One thing, however, should be clear: any attempt to solve the present crisis should be founded on a principle that Alan Greenspan ignored in his ‘crony capitalism’ of 1998: markets only work if those who make bad decisions are made to pay the price. The price paid by the banks for submitting to part public ownership must be the cancellation of their bonuses and a severe pruning of their salaries. Whining shareholders who complain at the dilution of their holdings should be reminded: the alternative is a complete wipe-out.
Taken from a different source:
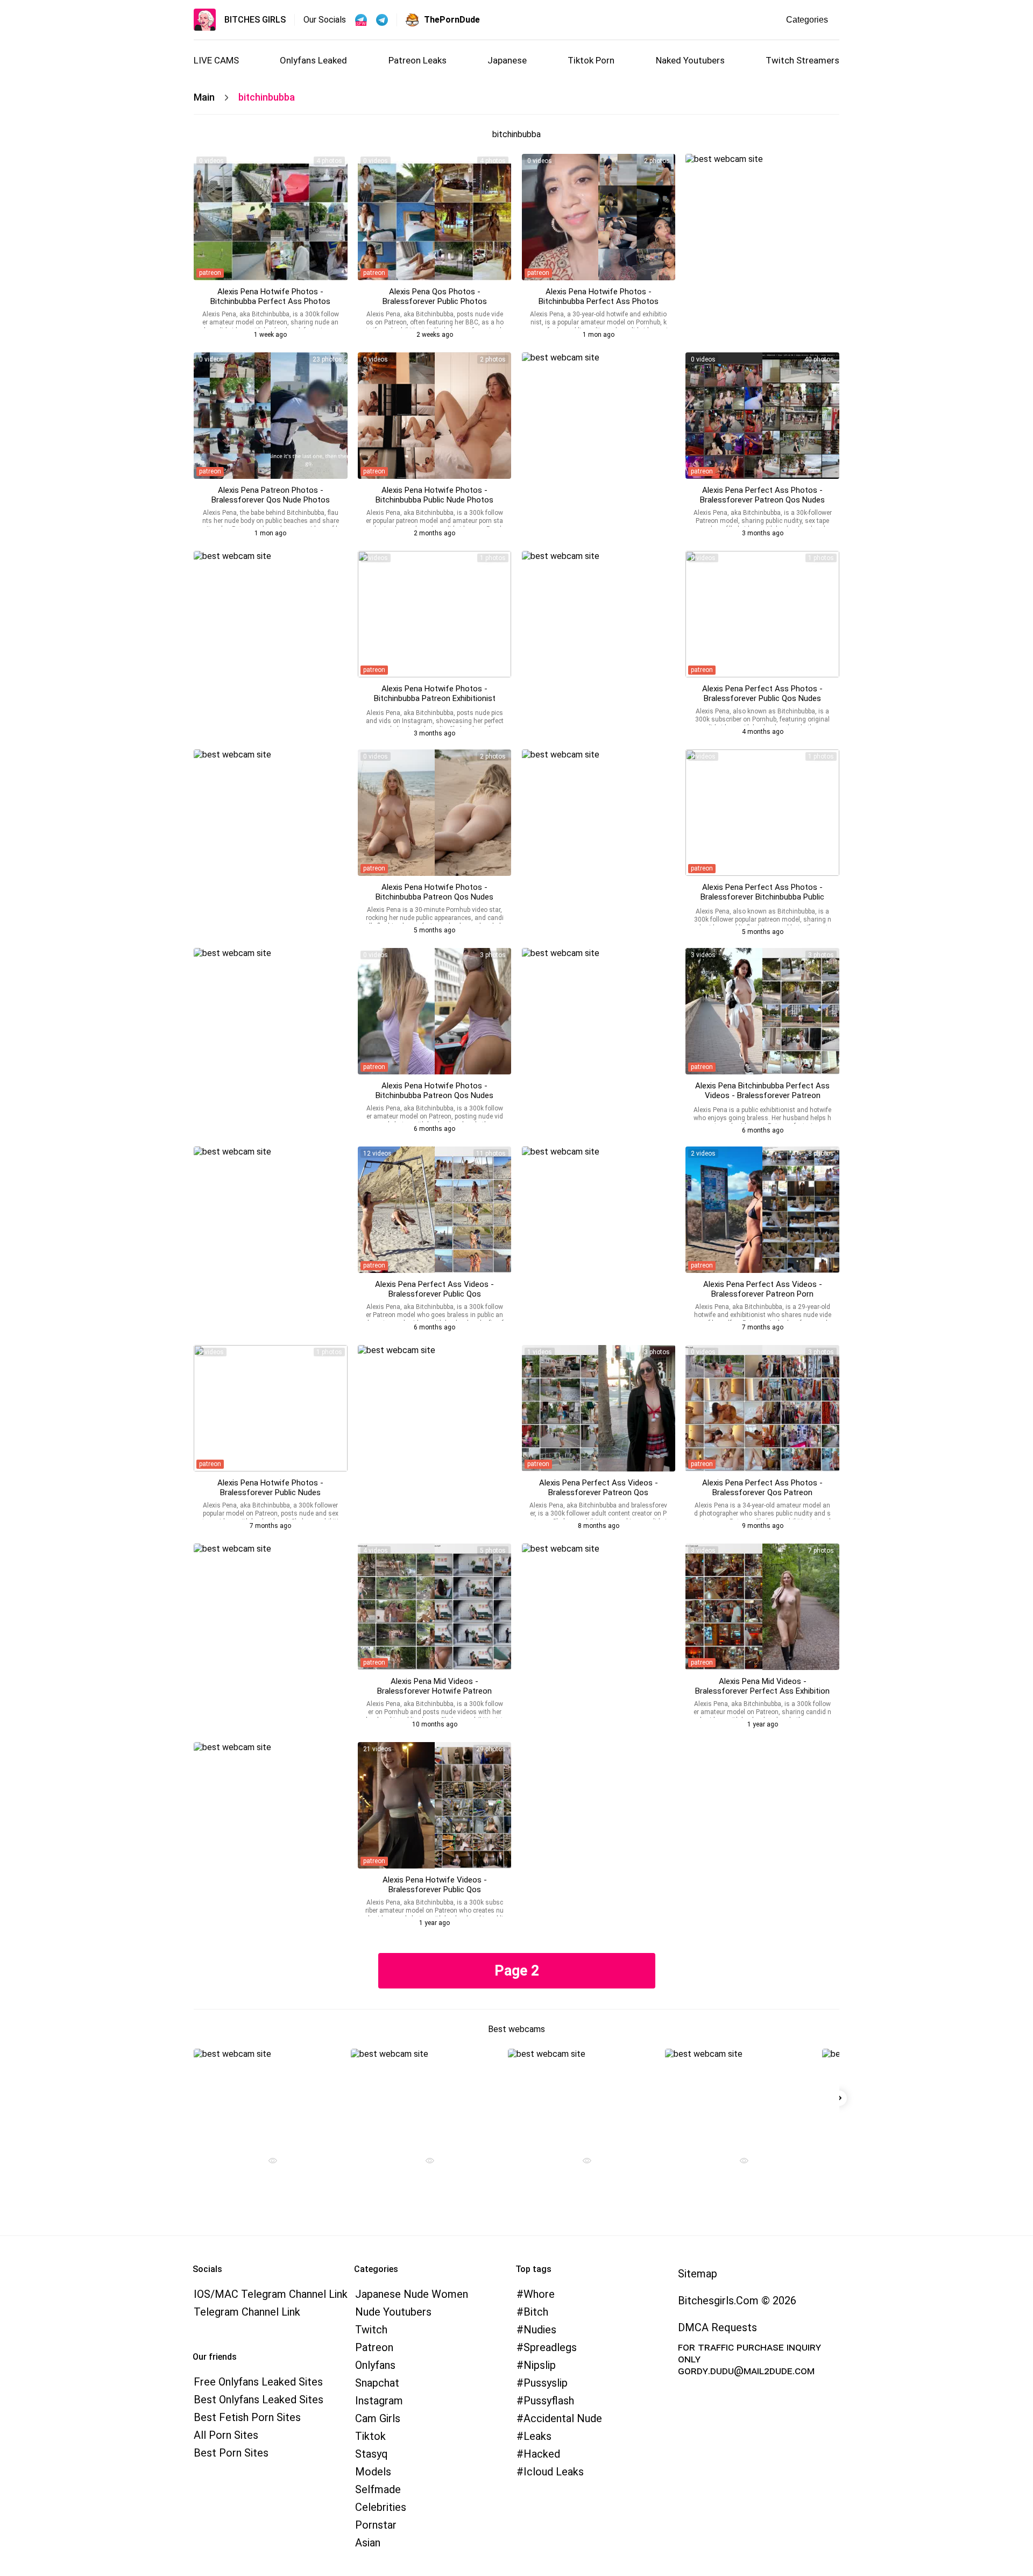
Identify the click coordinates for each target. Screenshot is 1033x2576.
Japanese (507, 60)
Failure to punish those responsible for getting the banks into their present state risks not merely encouraging even greater irresponsibility on the part of bankers, it will encourage every other loss-making industry to go squealing to the government. In fact, it took less than a week for this to happen following the US bail-out. Among the provisions now included in the US Troubled Assets Relief Program is a handout of $192 million for rum producers in Puerto Rico and $478 million for the film industry. Many of those senators who opposed the bail-out initially but changed their minds when it was voted on a second time last week have turned out to be less than principled in their concerns for taxpayers: rather they have exploited the occasion to get their own snouts in the public trough.

Another price the banks must be made to pay for submitting to a government bail-out is regulation to treat their customers better. By this we do not mean, as some have suggested, that they should be forbidden from repossessing the homes of those who cannot pay their mortgages. The real victims of the banking crisis are not feckless consumers but businesses, especially smaller ones, facing ruin due to the arbitrary increases in overdraft rates and the calling in of loans — even when interest payments were being met. If banks were to call in the mortgages of homeowners who slipped into negative equity, even though they were still meeting their interest repayments, there would be outrage. Yet that is the reality which small businesses face, and the reason so many go to the wall in a recession.

Some will see in the banks’ troubles an object lesson in the evils of capitalism. They should be reminded that the crisis has struck the social-democratic paradise of Iceland — which, thanks to its spending programmes, last year topped the UN’s list of best countries in which to live — much harder than it has Britain. Anger with irresponsible businesses should not translate into a reactionary attack on markets: still the best mechanism devised by humanity for trade, wealth generation and the distribution of resources. Without a free, wealth-creating private sector, powered by the promise of personal reward, there cannot be sensible public spending. For the next couple of years or so the majority of bankers are going to have to accept that they will not be part of that private sector: but — amid all the crisis chatter — we dare not lose sight of the market fundamentals that will, more than any government intervention, ensure the eventual resumption of wealth creation and stability. This rescue package is a necessary evil, not the dawn of a new era.